Думаю, что нет предела тому, что вы, Джойс, сможете сделать в жизни, если захотите.

И последнее: постановка «Меры за меру», должно быть, оказалась большой нагрузкой для вас[522]. Она не могла быть более созвучна 1972 году, более соответствовать ему. Почти каждый шаг, совершенный публично, будь то в искусстве или в других сферах, кажется, идет по нисходящей, вниз, к причудам… Ничего не знаю о сексе. Клянусь, ни один писатель не знает, иначе бы он так не старался бы стать писателем. Но думаю, что доклад Мастерса и Джонсон[523] – из разряда самого худшего, что могло случиться в наше время с американскими девушками и мальчиками, мужчинами и женщинами. У меня есть добрый приятель и советник, он – психиатр-рейхианец… Я спросил у него, не думает ли он, что исследование Мастерса и Джонсон ложно с начала и до конца: оно создано из нашего времени и нашей культуры в такой период, когда всякому подлинному и настоящему, нормальному оргазму отказано в признании. Полностью или частично. И мой приятель оживился настолько, что подпрыгнул и сказал: да.

Я очень много смотрю телевизор… По натуре я зритель. Если телевизор включен, могу смотреть любую, самую последнюю дрянь… Знаю шоу «Заключим сделку» – его показывают во второй половине дня. Там придурков заставляют визжать как безумных, когда они выигрывают стереосистему-жаровню-велотренажер. То же самое делают парочки в программе «Молодожены», которым дана инструкция целоваться или стукаться головами, если их ответы оказываются правильными… Я смотрел первые получасовые выпуски программы Энди Гриффита-Мэйберри, с Опи, Барни (которого некогда изумительно и постоянно некоторые из сельских нерях называли Берни).

Да, актеры! Я и сам когда-то был актером… На самом деле театр как театр я не люблю. Мне не нравятся Занавесы, входы, выходы, движение на сцене, пафосные декламации.

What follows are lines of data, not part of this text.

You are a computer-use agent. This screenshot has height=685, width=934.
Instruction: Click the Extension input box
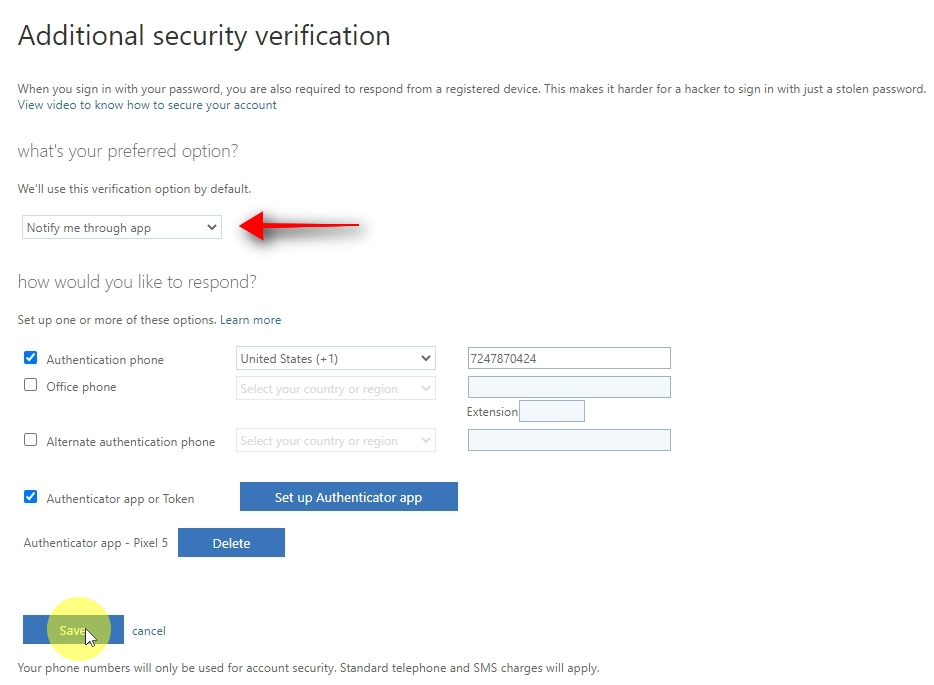coord(552,411)
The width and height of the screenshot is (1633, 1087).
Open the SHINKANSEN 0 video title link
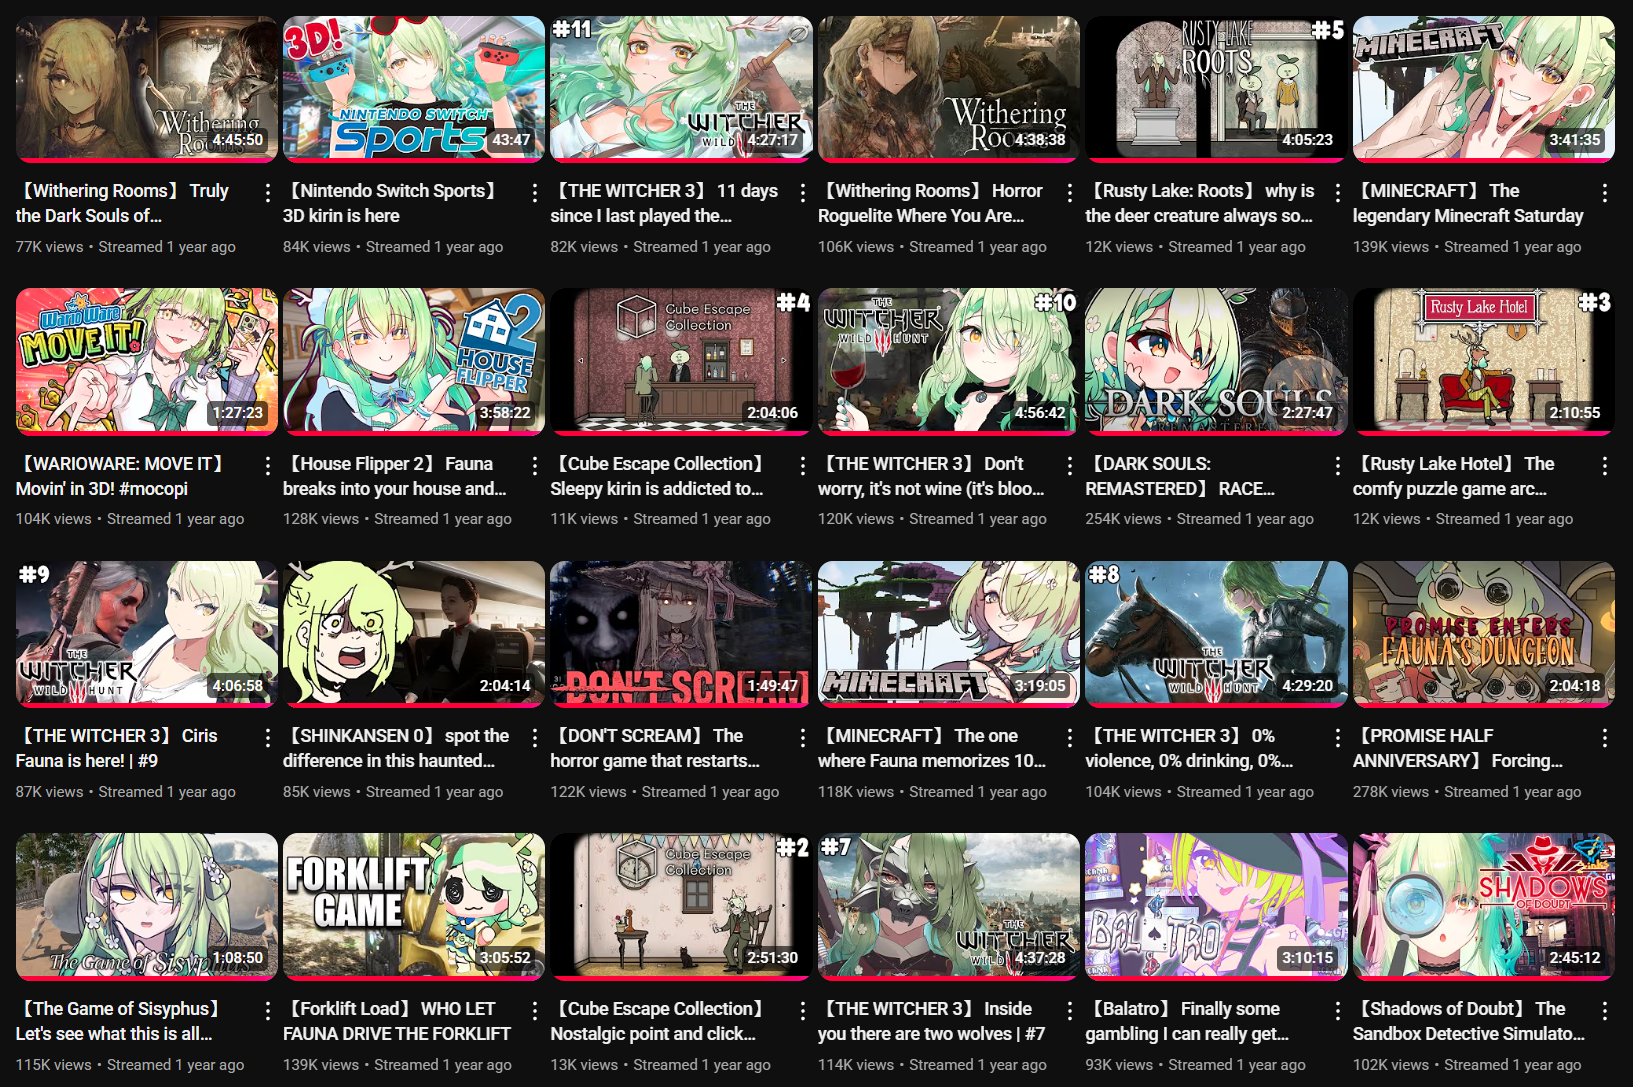(x=397, y=748)
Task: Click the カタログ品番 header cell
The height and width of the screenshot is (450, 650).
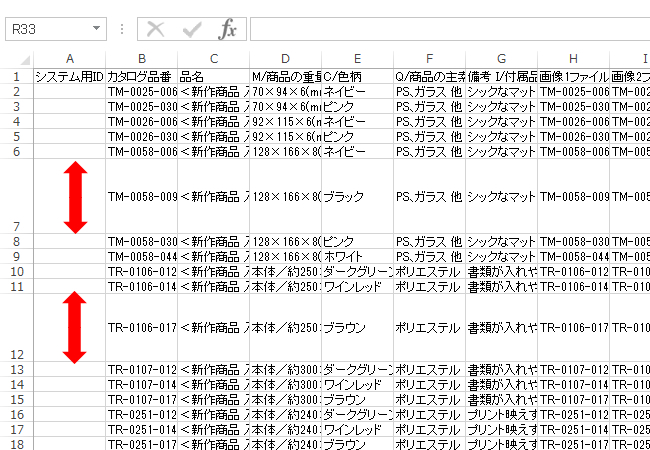Action: point(141,76)
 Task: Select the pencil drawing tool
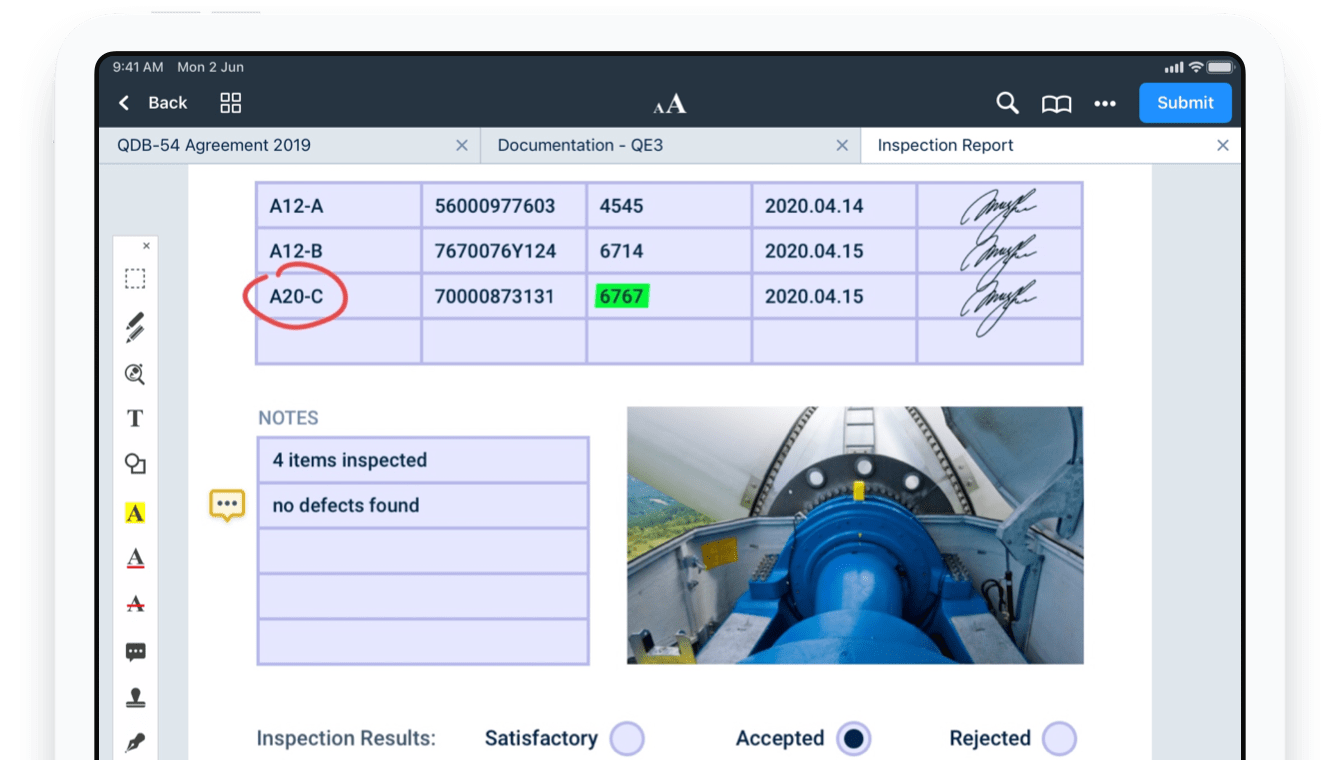135,327
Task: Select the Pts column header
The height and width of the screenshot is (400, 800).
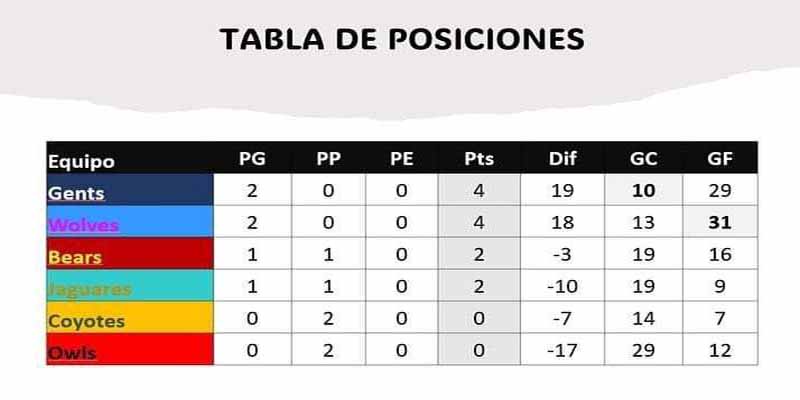Action: (x=479, y=159)
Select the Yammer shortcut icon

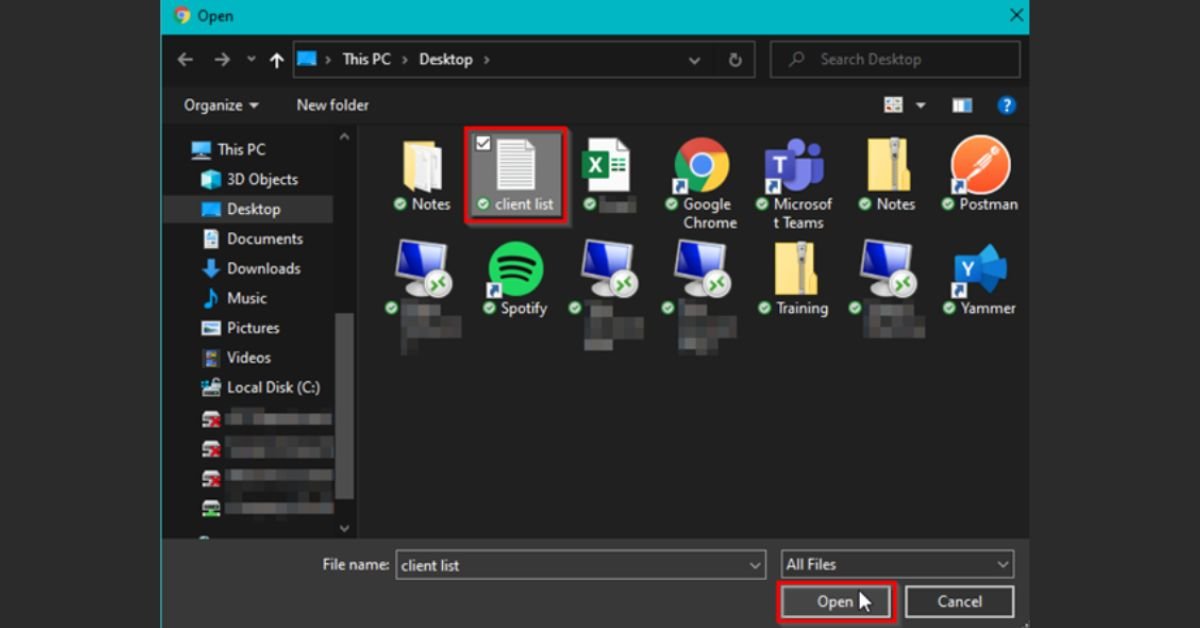tap(981, 270)
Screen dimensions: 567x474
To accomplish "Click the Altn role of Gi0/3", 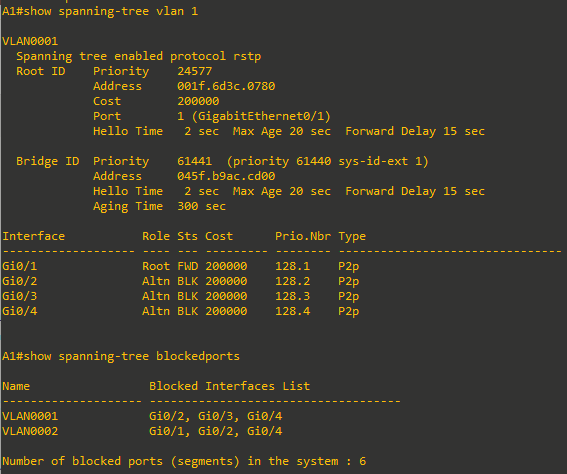I will point(156,296).
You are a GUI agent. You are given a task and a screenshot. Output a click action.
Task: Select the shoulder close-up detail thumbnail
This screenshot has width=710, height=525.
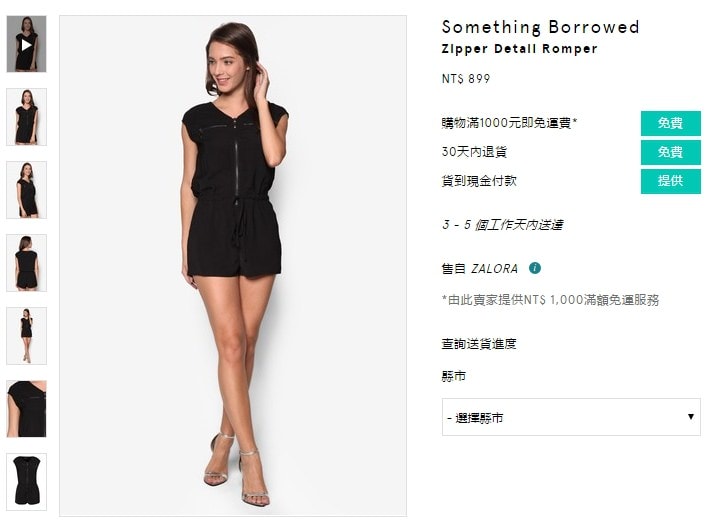tap(26, 409)
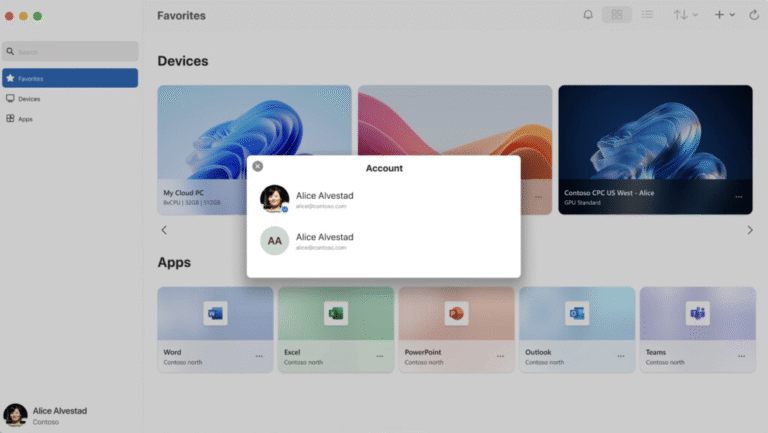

Мне не нравятся «прекрасные» декорации и не нравятся скудно декорированные сцены. Режиссеры, продюсеры, программы – во всем этом есть несомненная магия, но в целом на меня это действует как отрава в малых дозах.

На самом деле, я люблю писать, чтобы увидеть страницу печатного текста… Маленький театр в голове читателя – вот что я люблю, вот что интригует меня. Возможно (и даже наверняка), меня интересуют головы не всех читателей… Теперь я читаю немного художественной литературы.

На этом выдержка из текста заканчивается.